I argue that some of this commentary rests on mistaken readings of Hobby Lobby, and much of it rests on confusion about what the corporation is, what capacities it enjoys, and what rights its owners can claim. More specifically, I contend that the decision did not proclaim that corporations are persons, capable of exercising religion. Nor should it have done so. Thus I argue that no corporation can “be” religious, or exercise religion. No corporation, then, is entitled to a religious accommodation in its own right.
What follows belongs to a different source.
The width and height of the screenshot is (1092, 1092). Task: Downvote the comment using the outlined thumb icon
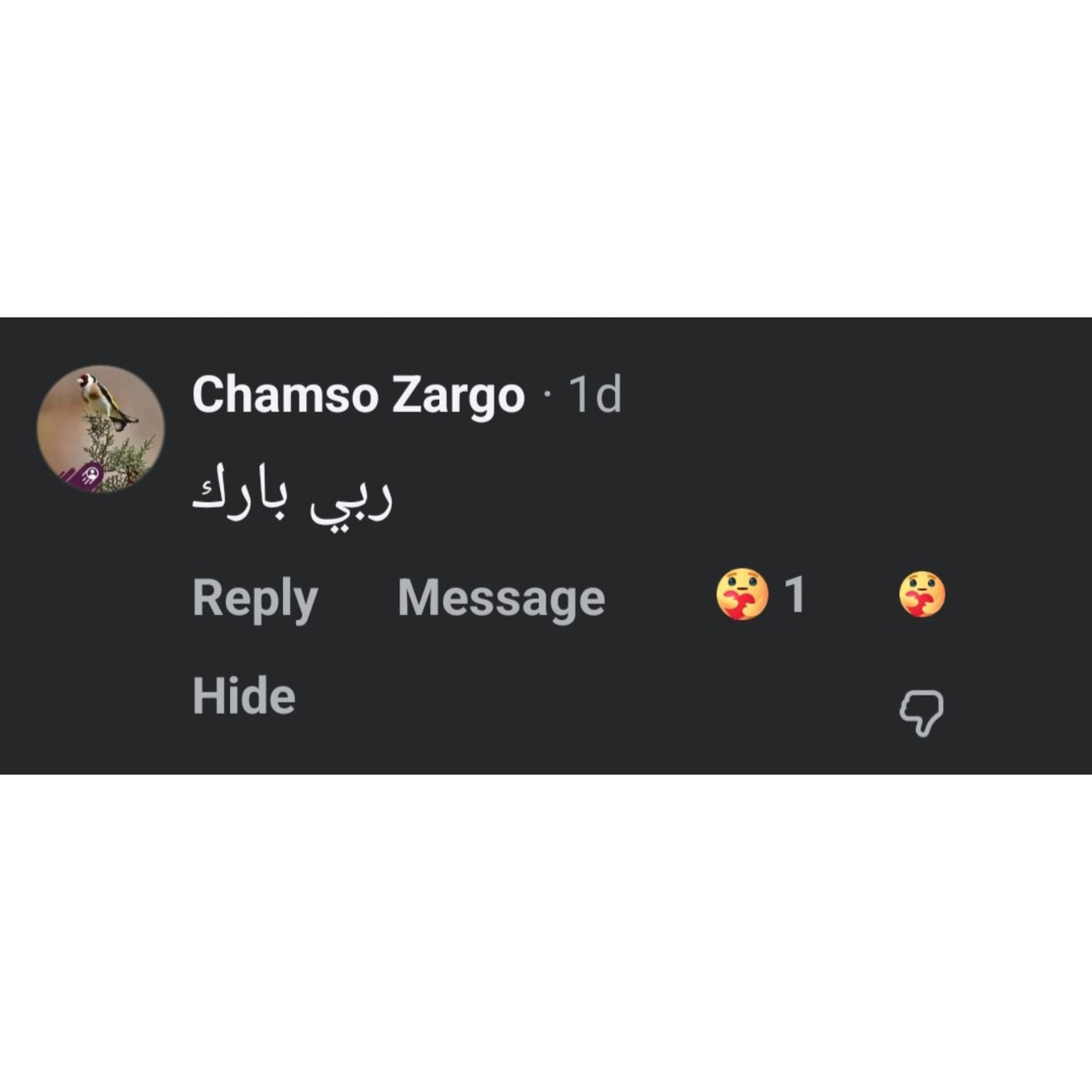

This brings us to the rights of the corporation’s members. We grant rights of religious freedom to churches and other non-profit corporations organized to serve religious ends as a way of protecting the free exercise rights of these corporations’ individual constituents. But this rationale, critics contend, does not apply to the for-profit corporation, which is not organized to serve religious ends. I take up the claim that limited liability disqualifies the owners of for-profit corporations from seeking to assert their rights of religious freedom through the corporate form. I argue that because the corporate veil is a legal construct, it is for the law to decide just what it does, and does not, block. In particular, constitutional rights of the corporation’s core members may well lie beyond the veil’s coverage.
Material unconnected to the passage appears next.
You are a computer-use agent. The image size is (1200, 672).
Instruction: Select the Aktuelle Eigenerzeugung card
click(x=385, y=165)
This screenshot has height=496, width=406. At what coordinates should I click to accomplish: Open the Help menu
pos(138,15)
I contend further that the whole concept of reverse veil piercing, or a “values pass through,” is tendentious. The idea that recognizing the owners’ constitutional rights requires that we “pierce” the corporate veil suggests that, as a default matter, the veil does in fact occlude the owners’ constitutional rights. Their rights may be protected, then, only if the default is altered in a way that rends the veil and thereby allows the owners’ rights to poke through. At least in the wake of Hobby Lobby, though, we might reject the idea that we deviate from the default when we allow the corporation to protect the constitutional rights of its members. Instead, we can conceive of the veil in the first instance as providing nowhere near as much coverage as those who argue from limited liability would contend.
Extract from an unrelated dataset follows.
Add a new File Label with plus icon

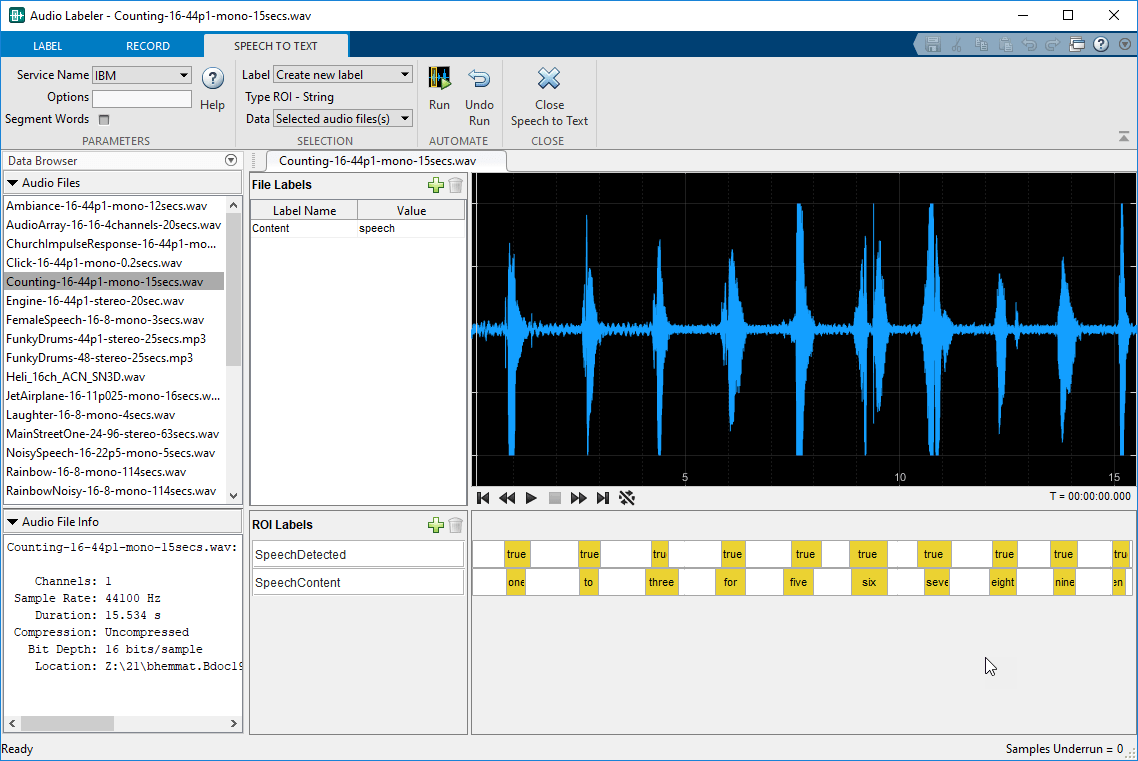(x=435, y=185)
In sum, a corporation’s individual members ought, all else being equal, to be permitted to have their corporation reflect their conscientious commitments. Importantly, though, all else is not always equal. Some exemptions would impose significant costs on third parties. Where they do, the presumption in favor of a religious exemption should give way. I argue in an article forthcoming in the University of Chicago Law Review that RFRA doctrine does not currently contemplate third-party interests, and I propose ways in which these interests might inform a court’s decision about whether to grant an exemption to the employer who objects to some legal requirement on religious grounds. The law should not require religious employers to betray their convictions while they are on the job, but nor should third parties be made to disproportionately bear the costs of religious accommodations. Hobby Lobby struck the right balance, I conclude, because the government already had an arrangement in place through which the company’s female employees (or the female dependents of covered employees) could access contraception at no cost either to Hobby Lobby or the women themselves. We should not expect other bids for corporate religious exemptions to be resolved so tidily. In particular, due attention to third-party costs going forward should forestall the most troubling bids for religious exemptions.